In our October Newsletter, Holdcom featured a clip from the critically acclaimed sketch show Burnistoun about two Scottish gentlemen struggling with an elevator voice-recognition system. The sketch played off of the myth that voice recognition systems (or the average English speaker) cannot decipher thick Scottish accents.

However, a recent study has determined that gender, and not accents, may contribute to voice recognition errors:

“Researchers up at the University of Edinburgh have determined that the male voice is harder for voice recognition software to pick up and understand than its female counterpart. This conclusion was reached after telephone conversation recordings were run through a battery of tests, which revealed that men seem to say "umm" and "err" more often, while also identifying that the greatest difficulties arise with words that sound similar and can arise in the same context, such as "him" and "them." Equally troubling is the first word in a sentence, as it comes without context and therefore doesn't benefit from any predictive assistance.” Engadget.com

Pitching and frequency range, as well as speaking habits, determine whether voice recognition understands individuals. To make matters worse, many phone systems that use voice activation do not provide an a touchtone option to bypass the system – usually the caller must say “operator.” Even if touchtone options are available, escape options aren’t usually offered until the end of a long stream of directions – double in length, because you can “please press one” or “please say one.”

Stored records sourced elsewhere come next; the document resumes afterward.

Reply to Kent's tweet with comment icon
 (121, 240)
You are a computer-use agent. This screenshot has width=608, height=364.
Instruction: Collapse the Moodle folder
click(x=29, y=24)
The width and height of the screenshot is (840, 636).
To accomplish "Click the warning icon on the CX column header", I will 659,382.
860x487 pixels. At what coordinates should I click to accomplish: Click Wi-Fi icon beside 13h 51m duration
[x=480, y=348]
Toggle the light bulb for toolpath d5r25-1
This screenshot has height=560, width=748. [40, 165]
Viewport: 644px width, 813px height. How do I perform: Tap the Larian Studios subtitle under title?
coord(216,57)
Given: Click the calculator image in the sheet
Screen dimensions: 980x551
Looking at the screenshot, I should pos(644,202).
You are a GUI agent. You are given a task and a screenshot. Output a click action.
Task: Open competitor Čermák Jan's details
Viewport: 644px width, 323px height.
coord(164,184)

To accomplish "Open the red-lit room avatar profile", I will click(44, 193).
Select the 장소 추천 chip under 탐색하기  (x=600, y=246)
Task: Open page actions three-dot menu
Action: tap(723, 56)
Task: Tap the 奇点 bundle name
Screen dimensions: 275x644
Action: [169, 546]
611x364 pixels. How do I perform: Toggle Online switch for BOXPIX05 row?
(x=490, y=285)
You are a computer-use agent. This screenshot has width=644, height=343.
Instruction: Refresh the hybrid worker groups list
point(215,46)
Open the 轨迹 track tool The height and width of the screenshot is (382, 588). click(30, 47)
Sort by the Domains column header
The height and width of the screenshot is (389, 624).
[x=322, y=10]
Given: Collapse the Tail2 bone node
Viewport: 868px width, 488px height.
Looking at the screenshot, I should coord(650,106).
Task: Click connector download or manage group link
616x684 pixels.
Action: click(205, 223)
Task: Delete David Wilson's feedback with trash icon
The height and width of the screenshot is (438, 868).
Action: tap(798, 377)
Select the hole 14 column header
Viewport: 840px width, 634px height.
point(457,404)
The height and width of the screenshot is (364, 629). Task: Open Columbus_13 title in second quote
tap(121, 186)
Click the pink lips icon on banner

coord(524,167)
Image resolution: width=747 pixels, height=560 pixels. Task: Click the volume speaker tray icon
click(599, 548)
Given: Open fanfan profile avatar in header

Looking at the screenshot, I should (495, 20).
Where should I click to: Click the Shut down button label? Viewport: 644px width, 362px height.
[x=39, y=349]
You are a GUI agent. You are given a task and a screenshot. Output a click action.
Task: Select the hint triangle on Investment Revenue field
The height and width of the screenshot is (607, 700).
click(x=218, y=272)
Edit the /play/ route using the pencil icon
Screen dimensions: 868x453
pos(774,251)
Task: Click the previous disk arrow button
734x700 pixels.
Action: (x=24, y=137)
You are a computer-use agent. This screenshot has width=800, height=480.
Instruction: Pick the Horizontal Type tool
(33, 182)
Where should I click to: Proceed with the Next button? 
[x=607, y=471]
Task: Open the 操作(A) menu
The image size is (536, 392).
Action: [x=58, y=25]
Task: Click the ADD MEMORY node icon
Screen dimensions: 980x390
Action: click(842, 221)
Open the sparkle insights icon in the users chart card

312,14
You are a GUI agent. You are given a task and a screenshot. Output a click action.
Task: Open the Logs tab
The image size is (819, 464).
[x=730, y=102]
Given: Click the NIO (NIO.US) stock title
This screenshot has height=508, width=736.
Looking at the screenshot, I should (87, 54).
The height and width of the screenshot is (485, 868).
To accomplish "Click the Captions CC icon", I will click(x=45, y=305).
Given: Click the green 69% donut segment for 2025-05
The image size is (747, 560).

Voice recognition has faced severe neglect since its inception in 1982. According to Rest in Peas: The Unrecognized Death of Speech Recognition by Robert Fortner, “The agency [DARPA] financed investigations into conversational speech recognition but shifted priorities and money, after accuracy plateaued [80%].” Not only that, but researches claim “we need artificial intelligence if computers are going to understand us,” but so far developers “rather than challeng[ing] a cherished belief, [are scaling] it back until it fades away.”

What does this show for the audio marketing industry? If “sticking to a few topics, like numbers…approaches 100% accuracy,” could a system be developed where professionally recorded announcements, voice recognition, and IVR structuring work in conjunction? Or is voice recognition too risky for a customer based, human-interaction market?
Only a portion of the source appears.